Goal: Render the entries below as a JSON list of strings, one string per line, skipping blank lines and leaving out the pictures.

===== Record extracts

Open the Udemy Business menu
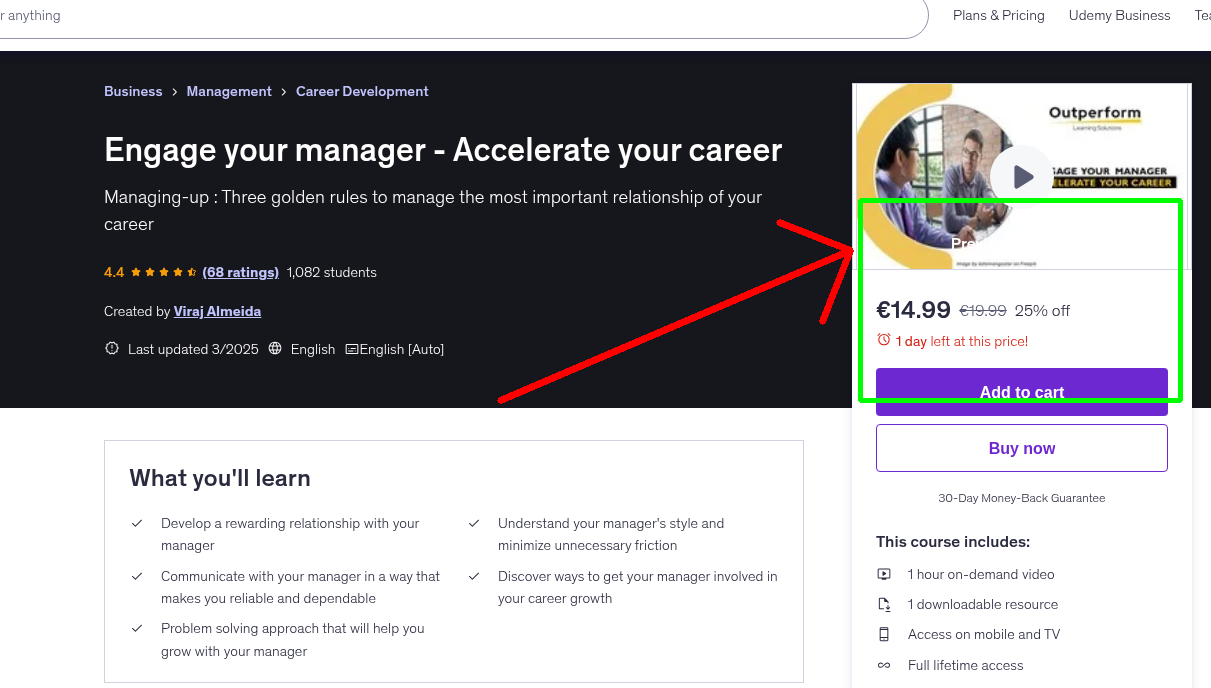Image resolution: width=1211 pixels, height=688 pixels. coord(1119,15)
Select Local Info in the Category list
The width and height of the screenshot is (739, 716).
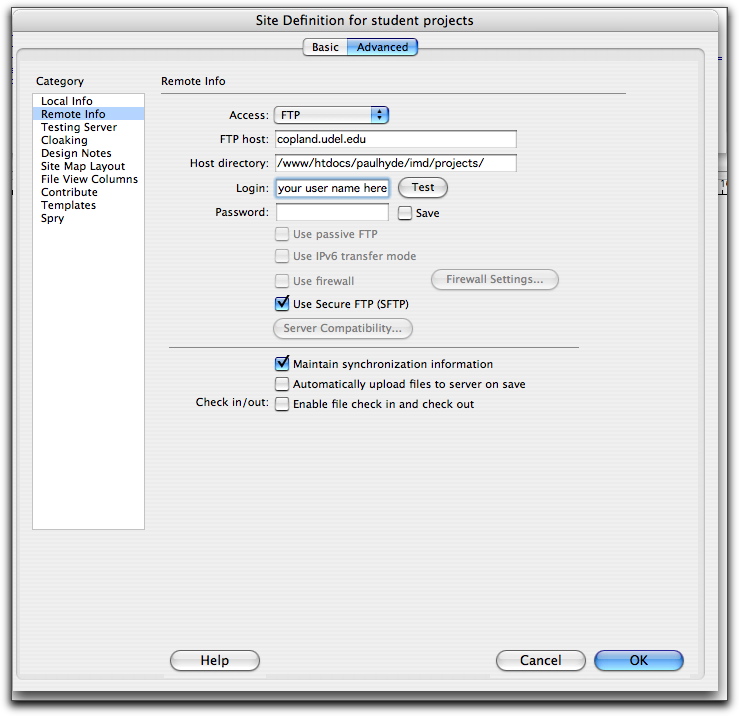pyautogui.click(x=67, y=102)
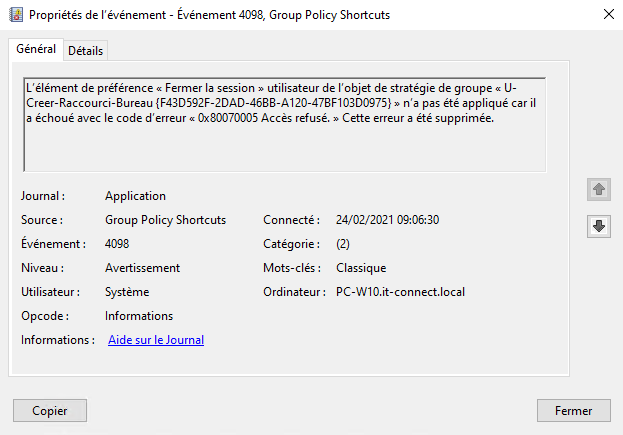Switch to the Général tab

pyautogui.click(x=36, y=50)
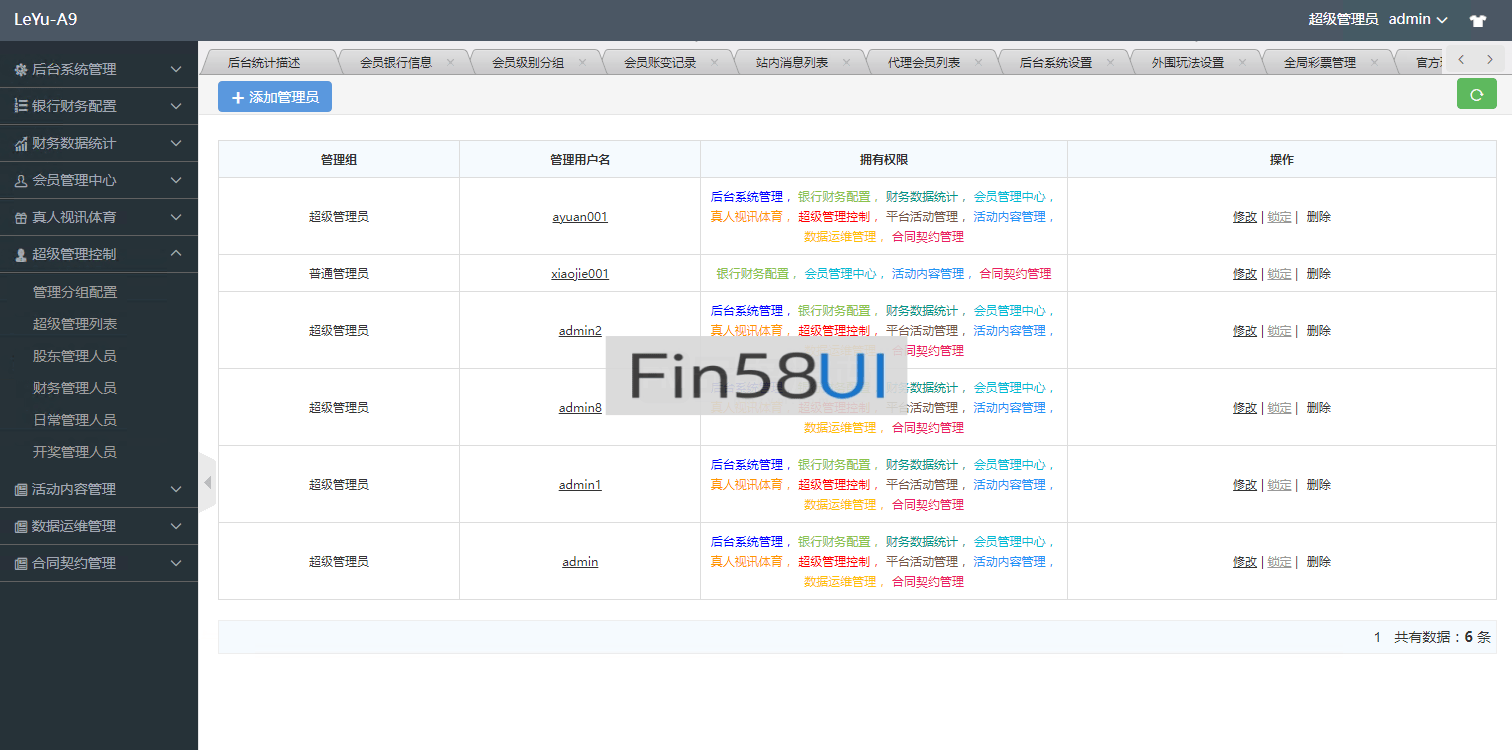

==========

Reply to the task:
[
  "Open the Udemy Business menu",
  "Image resolution: width=1211 pixels, height=688 pixels. coord(1119,15)",
  "Select Local Info in the Category list",
  "The width and height of the screenshot is (739, 716).",
  "pyautogui.click(x=67, y=102)",
  "Switch to the Général tab",
  "pyautogui.click(x=36, y=50)"
]